於:谷六、空堀通入口15M南「舞道ダンスシアター」。

北海道江別から帰還のパギ・げんさんの「NATS」公演だ。
コアな参加者の「あっ、8月KCC会館での公演から、アソコとココが変化している」とのご指摘があったが、ひとり映画に没入しているコチトラは気付きもしない。なるほど、パギ「歌うキネマ」は生きものだ。そうやって、揉まれ・熟され・進化して行くのか・・・。KCC公演4・江別公演2だから、本日7回目か・・・。「NUTS」は一層進化するのだろう。その「生きもの」の成育をこの先味わうのが楽しみだなぁ~。

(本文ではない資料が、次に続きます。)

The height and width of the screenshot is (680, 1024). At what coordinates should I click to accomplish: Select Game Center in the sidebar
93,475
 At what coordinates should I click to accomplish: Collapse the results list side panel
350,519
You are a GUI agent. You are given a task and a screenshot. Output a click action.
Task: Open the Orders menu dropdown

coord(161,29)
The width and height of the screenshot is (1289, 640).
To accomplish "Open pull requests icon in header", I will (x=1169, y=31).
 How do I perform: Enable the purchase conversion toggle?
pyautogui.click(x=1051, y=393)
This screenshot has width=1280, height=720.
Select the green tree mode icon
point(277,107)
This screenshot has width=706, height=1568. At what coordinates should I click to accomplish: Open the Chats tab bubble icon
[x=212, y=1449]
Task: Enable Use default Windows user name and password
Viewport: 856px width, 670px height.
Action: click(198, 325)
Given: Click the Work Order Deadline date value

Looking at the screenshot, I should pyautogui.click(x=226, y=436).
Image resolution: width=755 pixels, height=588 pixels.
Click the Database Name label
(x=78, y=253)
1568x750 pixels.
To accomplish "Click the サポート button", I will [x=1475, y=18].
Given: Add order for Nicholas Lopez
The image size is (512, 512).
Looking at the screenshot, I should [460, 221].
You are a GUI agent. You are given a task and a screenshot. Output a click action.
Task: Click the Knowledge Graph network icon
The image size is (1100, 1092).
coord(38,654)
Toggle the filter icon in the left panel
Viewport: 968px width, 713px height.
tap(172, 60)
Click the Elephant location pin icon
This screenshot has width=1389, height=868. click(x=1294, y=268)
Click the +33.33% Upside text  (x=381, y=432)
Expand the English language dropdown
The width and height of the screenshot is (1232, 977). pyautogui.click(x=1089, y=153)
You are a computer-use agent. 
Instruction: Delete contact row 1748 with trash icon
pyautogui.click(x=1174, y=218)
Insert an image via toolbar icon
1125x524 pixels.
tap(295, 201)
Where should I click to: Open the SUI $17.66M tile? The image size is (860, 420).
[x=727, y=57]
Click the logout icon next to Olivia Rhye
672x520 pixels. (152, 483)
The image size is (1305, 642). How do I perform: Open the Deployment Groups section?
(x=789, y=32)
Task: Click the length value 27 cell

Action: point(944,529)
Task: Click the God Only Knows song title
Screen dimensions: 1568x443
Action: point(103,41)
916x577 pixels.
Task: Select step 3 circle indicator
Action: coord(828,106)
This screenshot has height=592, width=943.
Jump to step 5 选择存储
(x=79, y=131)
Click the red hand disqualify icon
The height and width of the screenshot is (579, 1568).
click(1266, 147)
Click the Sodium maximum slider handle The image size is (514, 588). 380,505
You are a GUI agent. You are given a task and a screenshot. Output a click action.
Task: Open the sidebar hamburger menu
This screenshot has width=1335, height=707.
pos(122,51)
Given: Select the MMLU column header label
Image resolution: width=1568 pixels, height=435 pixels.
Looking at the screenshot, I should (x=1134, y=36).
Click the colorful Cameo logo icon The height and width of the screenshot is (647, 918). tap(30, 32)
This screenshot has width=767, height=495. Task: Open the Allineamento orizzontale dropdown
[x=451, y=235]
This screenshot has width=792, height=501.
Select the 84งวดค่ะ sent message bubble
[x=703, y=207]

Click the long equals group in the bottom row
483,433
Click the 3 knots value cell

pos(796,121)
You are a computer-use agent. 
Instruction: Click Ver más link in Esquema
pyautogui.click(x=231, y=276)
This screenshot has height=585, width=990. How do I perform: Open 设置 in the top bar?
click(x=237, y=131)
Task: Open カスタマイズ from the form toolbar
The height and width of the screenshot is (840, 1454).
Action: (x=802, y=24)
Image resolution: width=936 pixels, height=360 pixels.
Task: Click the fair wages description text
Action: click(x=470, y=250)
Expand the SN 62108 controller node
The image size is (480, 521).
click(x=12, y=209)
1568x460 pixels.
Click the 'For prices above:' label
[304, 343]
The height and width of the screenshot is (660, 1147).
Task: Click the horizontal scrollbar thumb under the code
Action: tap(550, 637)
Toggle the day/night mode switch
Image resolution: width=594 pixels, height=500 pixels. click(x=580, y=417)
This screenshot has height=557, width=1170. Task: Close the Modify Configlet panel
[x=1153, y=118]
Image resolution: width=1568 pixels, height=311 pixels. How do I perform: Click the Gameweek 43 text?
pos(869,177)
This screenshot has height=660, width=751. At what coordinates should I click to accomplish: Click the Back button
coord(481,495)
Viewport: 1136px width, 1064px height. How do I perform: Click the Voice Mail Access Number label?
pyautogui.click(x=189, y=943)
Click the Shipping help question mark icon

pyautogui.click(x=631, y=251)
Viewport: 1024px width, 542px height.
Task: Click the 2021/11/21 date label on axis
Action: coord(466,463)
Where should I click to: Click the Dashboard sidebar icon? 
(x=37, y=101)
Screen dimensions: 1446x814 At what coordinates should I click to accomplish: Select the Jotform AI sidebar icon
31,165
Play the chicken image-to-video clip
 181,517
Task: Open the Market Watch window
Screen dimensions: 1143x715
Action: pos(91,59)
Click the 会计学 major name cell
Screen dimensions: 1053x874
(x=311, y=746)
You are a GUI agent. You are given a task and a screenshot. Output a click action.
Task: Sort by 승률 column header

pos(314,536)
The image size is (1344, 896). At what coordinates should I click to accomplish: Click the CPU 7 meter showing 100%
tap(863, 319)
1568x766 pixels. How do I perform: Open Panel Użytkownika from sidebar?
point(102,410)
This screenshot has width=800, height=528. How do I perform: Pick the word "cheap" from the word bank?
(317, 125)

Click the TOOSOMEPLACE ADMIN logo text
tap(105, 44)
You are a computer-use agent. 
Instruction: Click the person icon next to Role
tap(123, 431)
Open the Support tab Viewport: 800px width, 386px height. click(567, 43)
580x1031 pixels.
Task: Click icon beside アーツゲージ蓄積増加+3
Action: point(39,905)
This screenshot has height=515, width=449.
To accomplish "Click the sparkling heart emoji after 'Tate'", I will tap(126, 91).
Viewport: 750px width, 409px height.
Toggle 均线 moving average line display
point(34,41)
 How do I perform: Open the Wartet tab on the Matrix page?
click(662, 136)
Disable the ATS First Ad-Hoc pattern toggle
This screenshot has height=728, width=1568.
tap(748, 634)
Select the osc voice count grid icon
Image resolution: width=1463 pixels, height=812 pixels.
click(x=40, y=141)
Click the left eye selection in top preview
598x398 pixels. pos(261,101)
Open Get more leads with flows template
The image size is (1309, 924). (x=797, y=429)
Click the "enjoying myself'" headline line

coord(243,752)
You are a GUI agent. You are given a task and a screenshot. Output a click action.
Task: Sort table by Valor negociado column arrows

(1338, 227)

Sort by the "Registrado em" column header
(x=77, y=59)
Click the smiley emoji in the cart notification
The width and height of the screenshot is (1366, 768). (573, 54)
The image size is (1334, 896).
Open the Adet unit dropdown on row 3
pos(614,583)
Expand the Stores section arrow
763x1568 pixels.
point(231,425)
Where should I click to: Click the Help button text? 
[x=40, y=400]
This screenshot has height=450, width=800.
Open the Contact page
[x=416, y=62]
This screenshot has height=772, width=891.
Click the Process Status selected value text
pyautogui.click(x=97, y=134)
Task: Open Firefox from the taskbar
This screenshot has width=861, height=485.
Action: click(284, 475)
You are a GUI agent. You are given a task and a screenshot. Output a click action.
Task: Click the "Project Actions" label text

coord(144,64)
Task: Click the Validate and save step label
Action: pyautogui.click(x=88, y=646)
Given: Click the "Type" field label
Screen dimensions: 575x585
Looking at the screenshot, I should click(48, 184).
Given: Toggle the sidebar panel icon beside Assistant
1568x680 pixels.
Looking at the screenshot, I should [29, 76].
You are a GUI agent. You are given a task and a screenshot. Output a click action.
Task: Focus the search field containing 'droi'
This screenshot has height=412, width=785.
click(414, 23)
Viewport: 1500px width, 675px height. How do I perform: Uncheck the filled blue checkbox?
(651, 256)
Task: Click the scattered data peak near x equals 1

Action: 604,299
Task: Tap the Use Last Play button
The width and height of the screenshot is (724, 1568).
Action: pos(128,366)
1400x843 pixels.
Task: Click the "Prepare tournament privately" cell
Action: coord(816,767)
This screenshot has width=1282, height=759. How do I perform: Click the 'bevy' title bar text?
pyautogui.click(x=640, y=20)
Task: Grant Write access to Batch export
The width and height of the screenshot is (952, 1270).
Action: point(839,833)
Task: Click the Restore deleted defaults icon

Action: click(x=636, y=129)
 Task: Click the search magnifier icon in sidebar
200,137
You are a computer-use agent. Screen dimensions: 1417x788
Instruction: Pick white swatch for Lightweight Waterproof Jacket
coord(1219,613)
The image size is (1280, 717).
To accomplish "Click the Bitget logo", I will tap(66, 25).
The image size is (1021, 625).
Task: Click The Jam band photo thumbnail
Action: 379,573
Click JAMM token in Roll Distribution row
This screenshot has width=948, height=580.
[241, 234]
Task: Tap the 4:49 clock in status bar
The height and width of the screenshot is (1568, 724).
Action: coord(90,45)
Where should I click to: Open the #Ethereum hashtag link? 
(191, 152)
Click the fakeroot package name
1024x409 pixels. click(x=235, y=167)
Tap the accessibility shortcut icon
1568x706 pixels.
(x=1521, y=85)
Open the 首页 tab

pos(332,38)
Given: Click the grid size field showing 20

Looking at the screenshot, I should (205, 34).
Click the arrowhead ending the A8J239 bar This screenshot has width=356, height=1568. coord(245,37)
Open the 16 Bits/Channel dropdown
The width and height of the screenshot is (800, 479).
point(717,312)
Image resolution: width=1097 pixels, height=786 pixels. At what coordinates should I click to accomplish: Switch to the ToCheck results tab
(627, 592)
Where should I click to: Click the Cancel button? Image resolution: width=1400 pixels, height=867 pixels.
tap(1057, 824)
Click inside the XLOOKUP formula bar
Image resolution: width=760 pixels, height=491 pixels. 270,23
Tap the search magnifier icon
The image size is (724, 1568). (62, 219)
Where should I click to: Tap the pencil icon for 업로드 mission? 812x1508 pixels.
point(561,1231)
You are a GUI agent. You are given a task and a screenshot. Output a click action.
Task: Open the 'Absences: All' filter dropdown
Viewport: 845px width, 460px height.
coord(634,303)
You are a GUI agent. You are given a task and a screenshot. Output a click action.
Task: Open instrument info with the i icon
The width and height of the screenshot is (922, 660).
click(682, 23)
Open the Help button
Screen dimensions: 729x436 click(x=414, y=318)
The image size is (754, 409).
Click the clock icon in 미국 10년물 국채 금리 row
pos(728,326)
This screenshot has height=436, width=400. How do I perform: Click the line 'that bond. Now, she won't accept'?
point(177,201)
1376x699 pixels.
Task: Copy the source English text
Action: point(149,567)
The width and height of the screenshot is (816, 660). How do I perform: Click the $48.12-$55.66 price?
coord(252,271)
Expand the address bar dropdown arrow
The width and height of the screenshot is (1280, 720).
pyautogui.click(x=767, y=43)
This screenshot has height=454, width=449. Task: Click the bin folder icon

バーブラ・ストライサンド(クローディア)、リチャード・ドレイファス(レヴィンスキー)の力演と、マーチン・リット監督の映画文法から、パギの手で90分のひとり映画に仕上がった妙全体を味わいたいと思っていると、もうどこににないビデオ(DVDは無いのだ)を入手しているMさんが貸してくれた。『飢餓海峡』がそうであったように、ある面「映画を超えている」かも・・・。%ef%bd%8e%ef%bd%95%ef%bd%94%ef%bd%93

一人の高級娼婦、損なわれた青春・蔑まれ忌み嫌われ排除された者が、殺人事件の予審(裁判を受ける能力ありや無しやを審議する予審)を通して、人間の復権を遂げて往く「法廷劇」には、映画の製作者でもあるストライサンドの並々ならぬ怒りと愛を想った。久し振り(?)の新作にこの作品を選んだ趙博の意志に、『飢餓海峡』で杉戸八重への想い入れを前面に打ち出した「思想」や、相模原事件を巡るパギのいくつかの文章と同じものを想うのはワシだけか?